This was an appeal against a decision of the court allowing an ex parte motion for the winding up of the appellant. The appeal was premised on the ground that the ex parte order was made against other parties who were not parties to the proceedings and were deprived of the right to be heard. The appellant further argued that the ex parte order was made without notice of the motion seeking the said orders being served on them which was regarded as contravening Order 4 of the Companies Winding-up Rules (the rules). The appellant also alleged abuse of court process by the respondent.
The respondent opposed the appeal by pointing out that issues raised by the appellant were substantial issues which cannot be dealt with in a preliminary objection. The respondent further disputed allegations of abuse of court process arguing that they at no point maintained two similar cases against the appellant.
The court held that where an order made by a court affects the interest of a non-party to a suit, the said party whose interest has been affected should complain. It ruled that it was out of place for the appellant to complain on behalf of the other parties. The court further pointed out that Order 4 of the rules does not allow freezing of assets and that the respondent breached Order 4 by filing an ex parte without serving a notice on the appellant. Thus the appeal was upheld.
Trials – onus of proof in civil proceedings – plaintiff to adduce satisfactory evidence in support of their case
The appellant brought his initial suit against a decision of the main committee of the first respondent suspending him from the Lagos Polo Club. The initial suit was dismissed in its entirety.

Set tasks>
1/ According to the case digest, which rule did the appellant claim the ex parte order contravened?
2/ Resume the case digest after its last sentence and continue the account of the suit over the Lagos Polo Club suspension.
The records after this point are separate from the case digest.

Raw data>
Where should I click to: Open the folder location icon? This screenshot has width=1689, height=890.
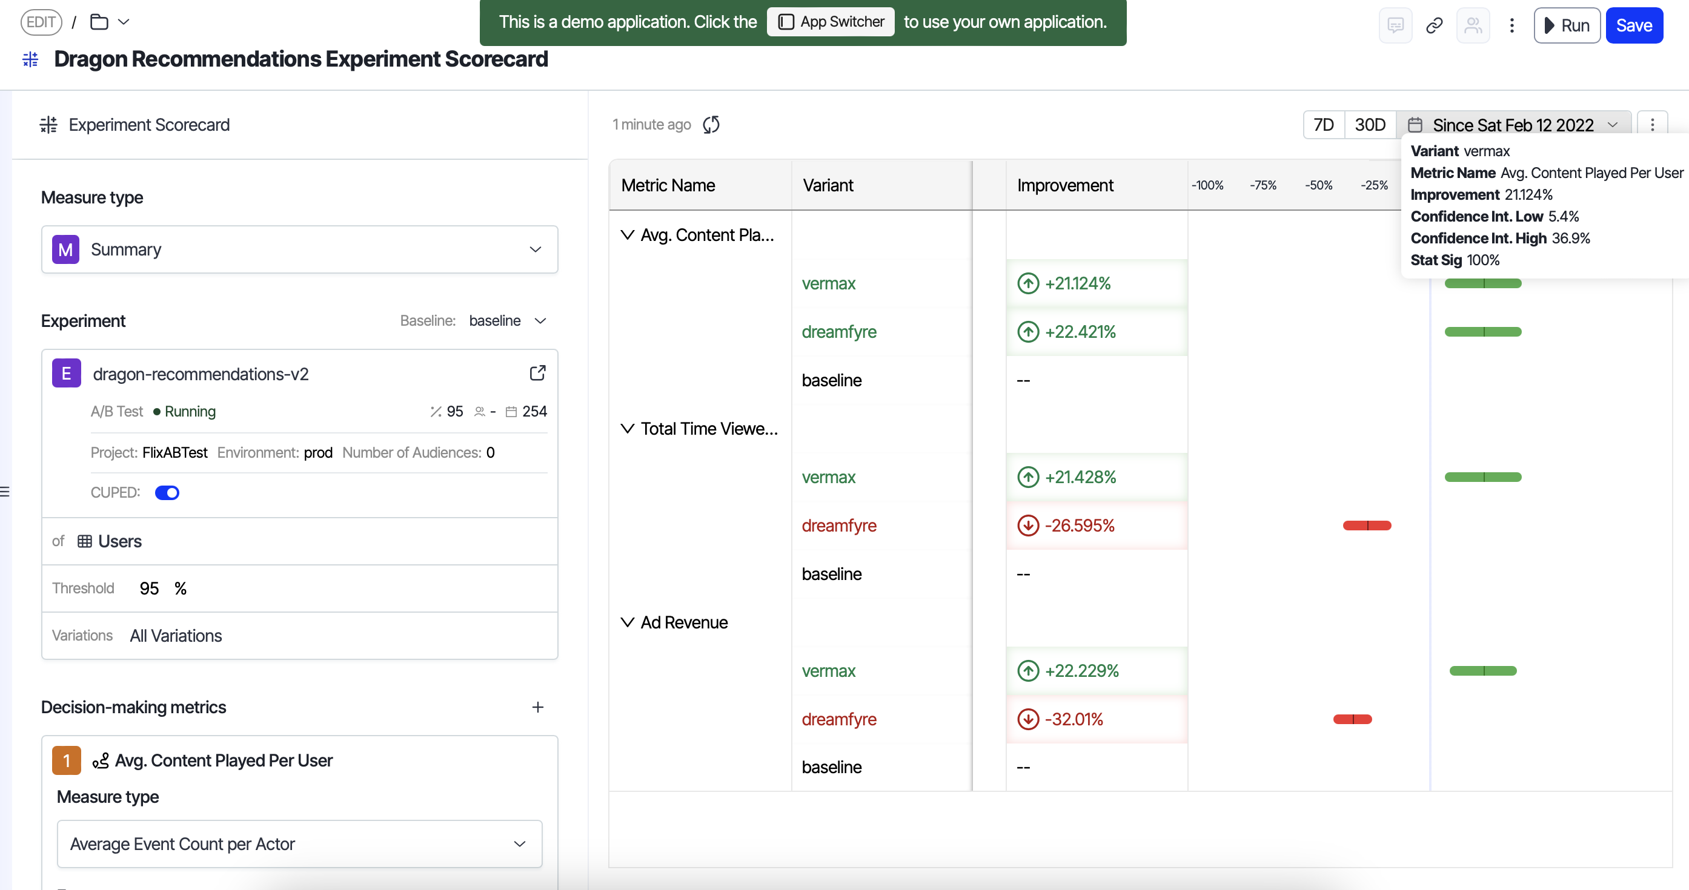point(100,22)
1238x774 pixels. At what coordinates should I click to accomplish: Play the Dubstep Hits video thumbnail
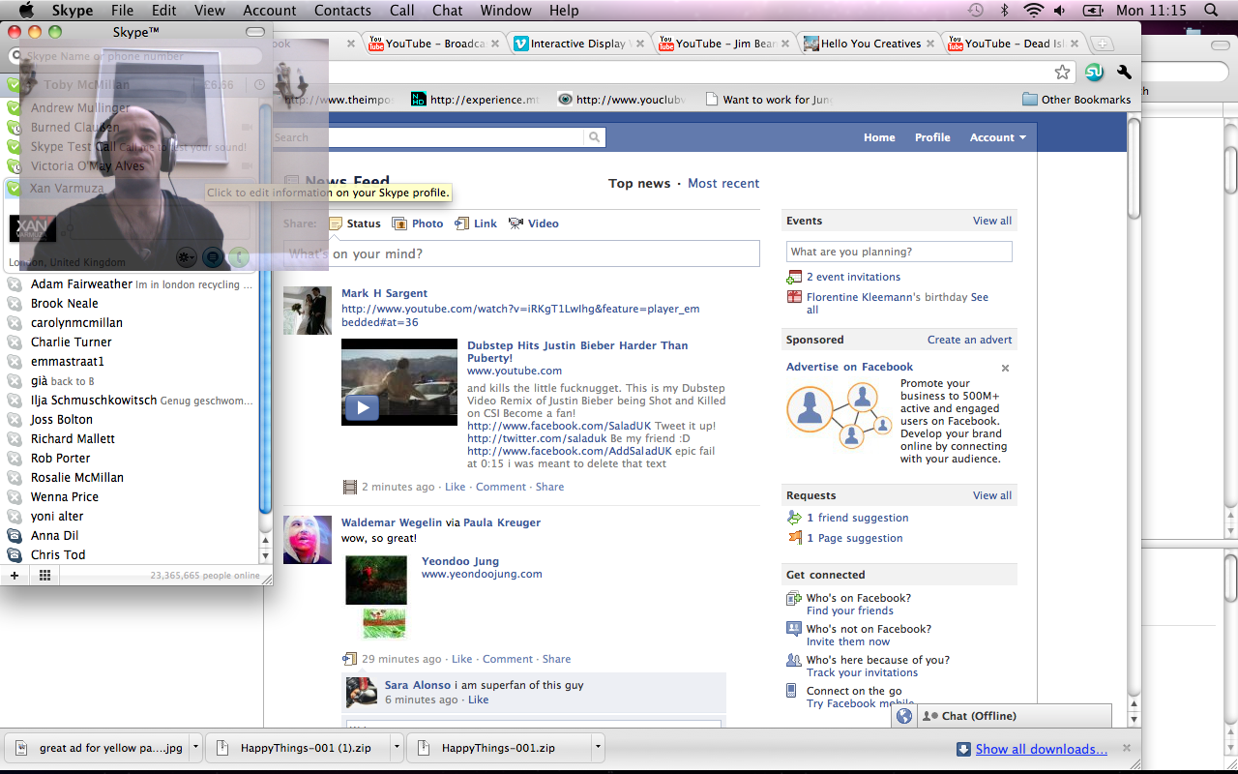click(363, 407)
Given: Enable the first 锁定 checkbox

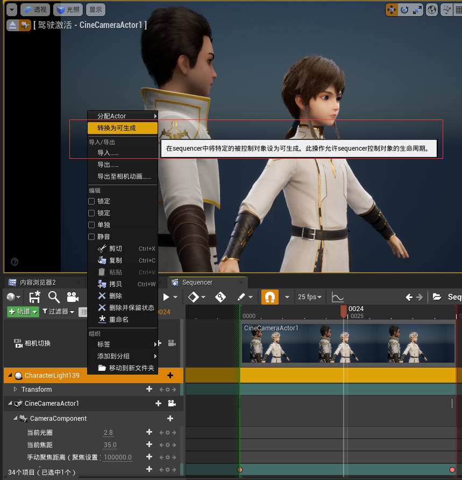Looking at the screenshot, I should (x=91, y=201).
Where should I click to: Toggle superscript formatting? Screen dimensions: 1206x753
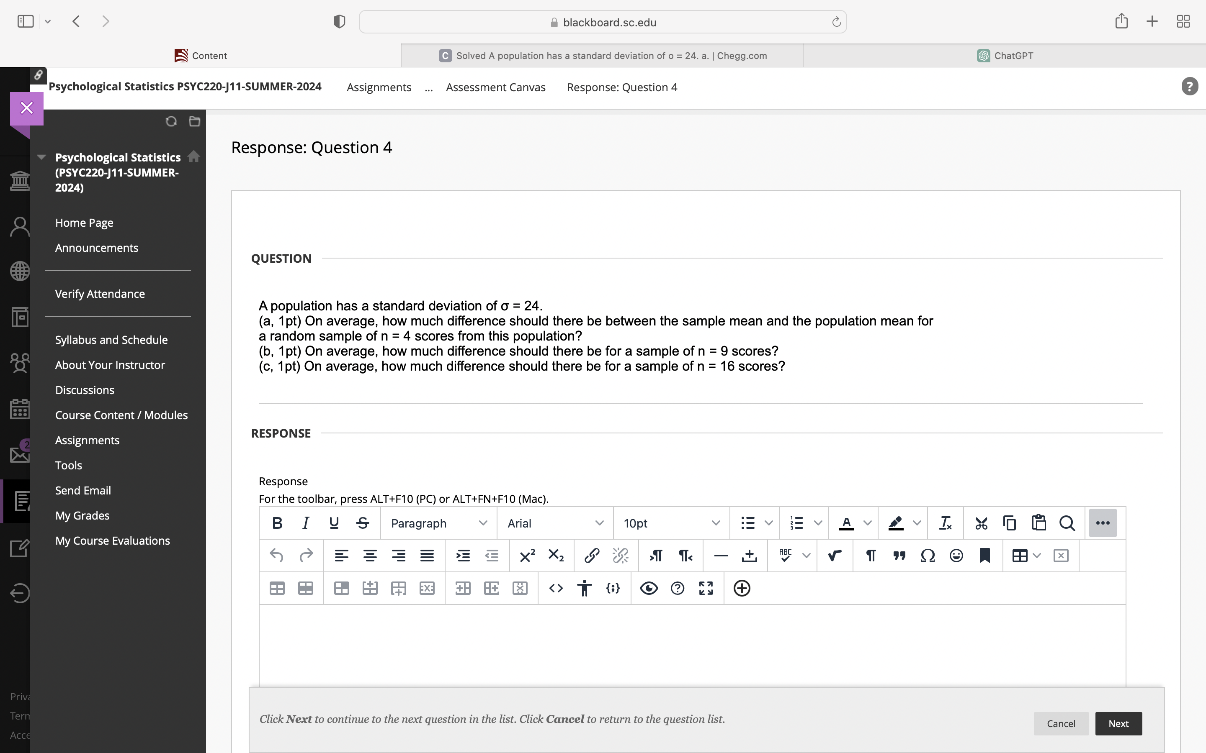(527, 555)
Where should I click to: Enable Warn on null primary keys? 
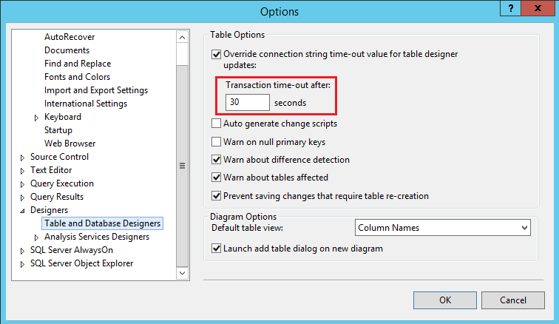[x=217, y=141]
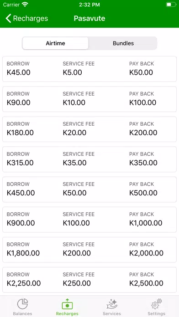Go back to Recharges
The height and width of the screenshot is (317, 179).
click(x=27, y=18)
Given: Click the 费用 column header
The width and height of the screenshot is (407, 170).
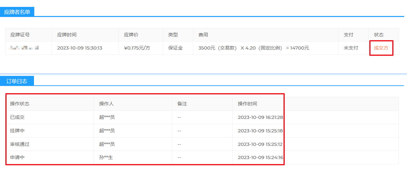Looking at the screenshot, I should [203, 35].
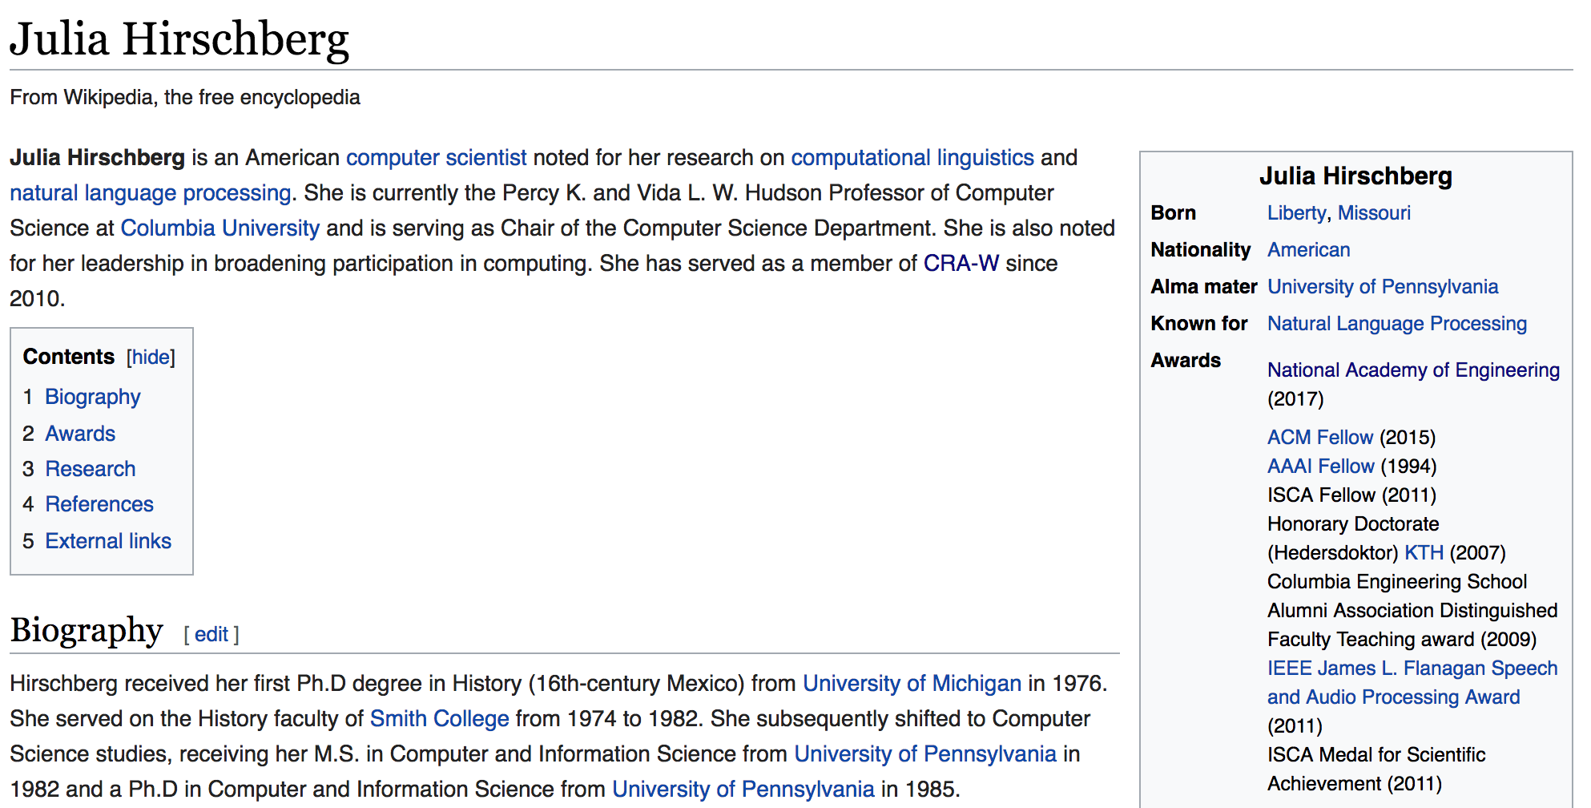Viewport: 1591px width, 808px height.
Task: Click Liberty in the Born infobox row
Action: tap(1295, 213)
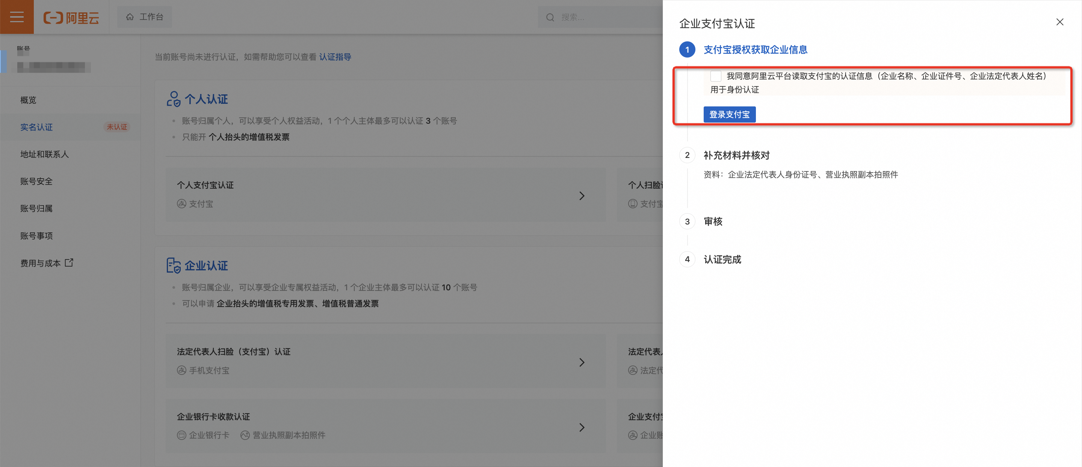Select 账号安全 in the sidebar

pos(37,182)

Responses per task>
1/ Order 4 of the Companies Winding-up Rules.

2/
The appeal concerned three issues. Issues one and two were decided together, and concerned whether the lower court was correct in holding that the respondents complied with the provisions of the Lagos Polo Club Constitution in suspending the appellant; and whether the main committee of the Club could delegate any part of its disciplinary functions to its Disciplinary Sub-Committee.
Generally, courts will rarely interfere with the decisions of voluntary associations except where rules of natural justice were ignored. At issue was whether the appellant was given a fair hearing, which the court held that he was. The main committee was empowered to discipline its members for misconduct. Furthermore, the main committee was empowered to co-opt other persons to act under its authority. The power to constitute a sub-committee was incidental to the power to co-opt persons. Issues one and two were resolved against the appellant.
Issue three concerned whether the lower court considered all the processes filed by the appellant when arriving at its decision. In determining issues, a court is not bound to list all the material considered. Failure to expressly mention all the different processes does not mean the trial court failed to consider them. The court found against the appellant on this issue.
The appeal was dismissed.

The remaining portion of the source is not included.